Given instruction 1
Convert every line of the records that follow the Tablestore connector text into a JSON list of strings, one string per line, skipping blank lines. Leave the pictures out of the list.
━━ Document section ━━
Appendix 1: Tablestore connector

Realtime Compute for Apache Flink provides a built-in Tablestore connector to read, write, and synchronize Tablestore data.

Source table

DDL syntax
Data table

The following sample code provides an example of the DDL statement for creating a temporary table for the source table:

-- Create a temporary table named tablestore_stream for the source table.
CREATE TEMPORARY TABLE tablestore_stream(
    `order` VARCHAR,
    orderid VARCHAR,
    customerid VARCHAR,
    customername VARCHAR
) WITH (
    'connector' = 'ots',
    'endPoint' = 'https://xxx.cn-hangzhou.vpc.tablestore.aliyuncs.com',
    'instanceName' = 'xxx',
    'tableName' = 'flink_source_table',
    'tunnelName' = 'flink_source_tunnel',
    'accessId' = 'xxxxxxxxxxx',
    'accessKey' = 'xxxxxxxxxxxxxxxxxxxxxxxxxxxx',
    'ignoreDelete' = 'false'
);
Time series table

The following sample code provides an example of the DDL statement for creating a temporary table for the source table:

-- Create a temporary table named tablestore_stream for the source table.
CREATE TEMPORARY TABLE tablestore_stream(
    _m_name STRING,
    _data_source STRING,
    _tags STRING,
    _time BIGINT,
    binary_value BINARY,
    bool_value BOOLEAN,
    double_value DOUBLE,
    long_value BIGINT,
    string_value STRING
) WITH (
    'connector' = 'ots',
    'endPoint' = 'https://xxx.cn-hangzhou.vpc.tablestore.aliyuncs.com',
    'instanceName' = 'xxx',
    'tableName' = 'flink_source_table',
    'tunnelName' = 'flink_source_tunnel',
    'accessId' = 'xxxxxxxxxxx',
    'accessKey' = 'xxxxxxxxxxxxxxxxxxxxxxxxxxxx'
);

The fields whose data needs to be consumed and the OtsRecordType and OtsRecordTimestamp fields in the returned data of Tunnel Service can be read and written as attribute columns. The following table describes the fields.
━━━
━━ Working data ━━
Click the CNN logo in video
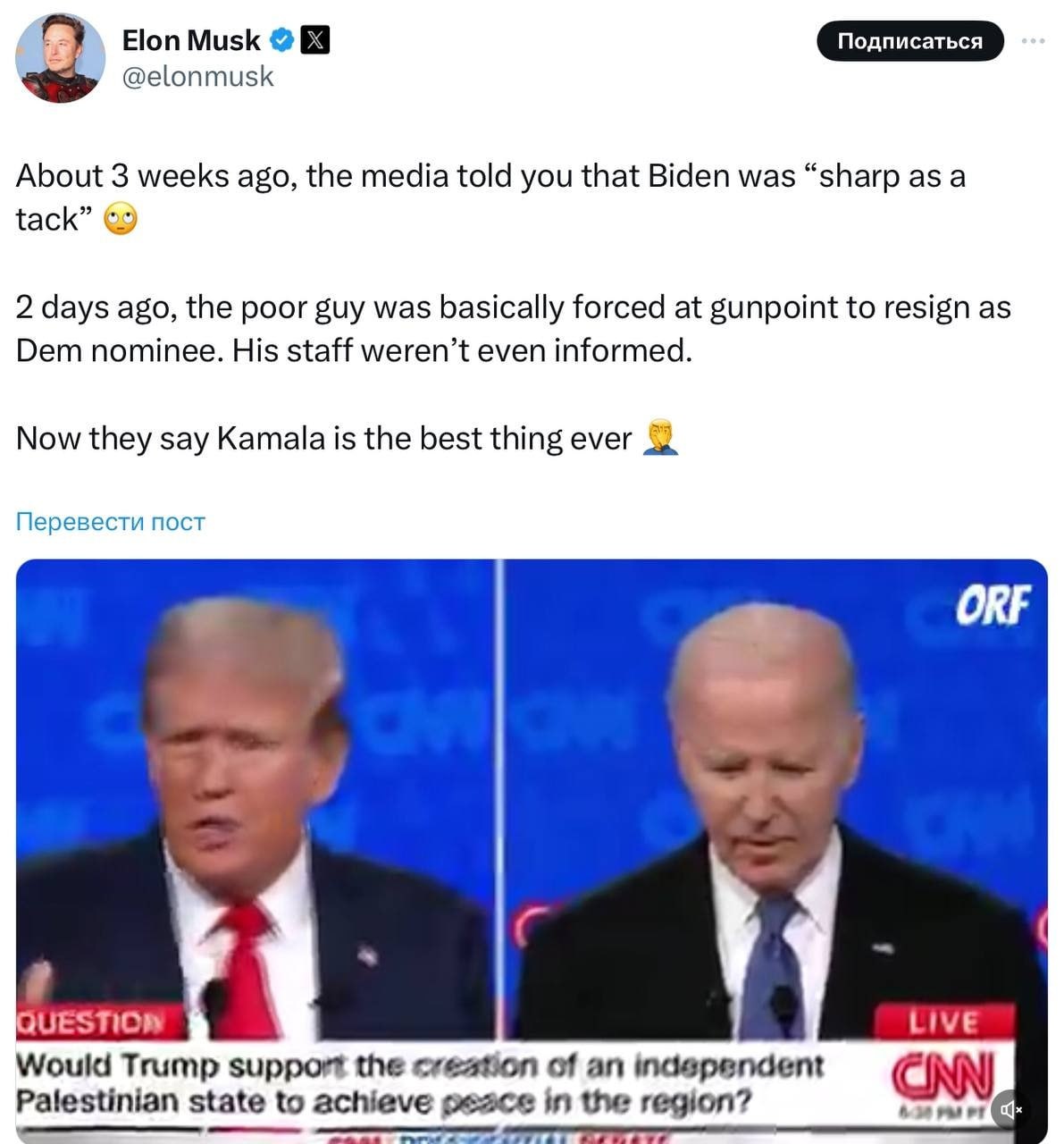1064x1144 pixels. coord(943,1074)
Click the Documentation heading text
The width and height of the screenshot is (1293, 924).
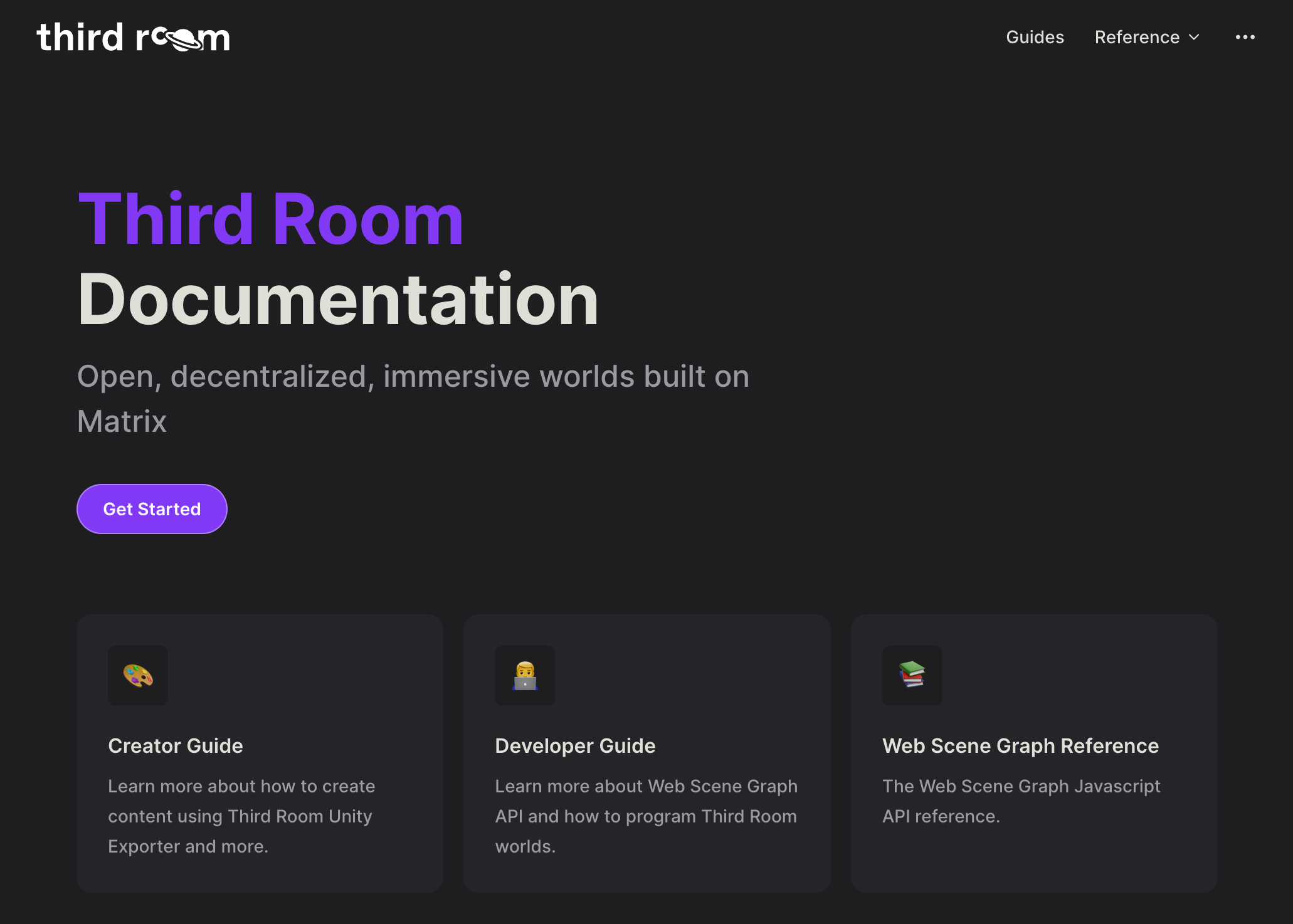[337, 300]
━━━
Given instruction 2
In the Tablestore connector text above, list the columns that the data table DDL statement defines for tablestore_stream.

Exercise result 1
[
  "Click the CNN logo in video",
  "1064x1144 pixels. coord(943,1074)",
  "Click the Documentation heading text",
  "The width and height of the screenshot is (1293, 924).",
  "[337, 300]"
]

Exercise result 2
order, orderid, customerid, customername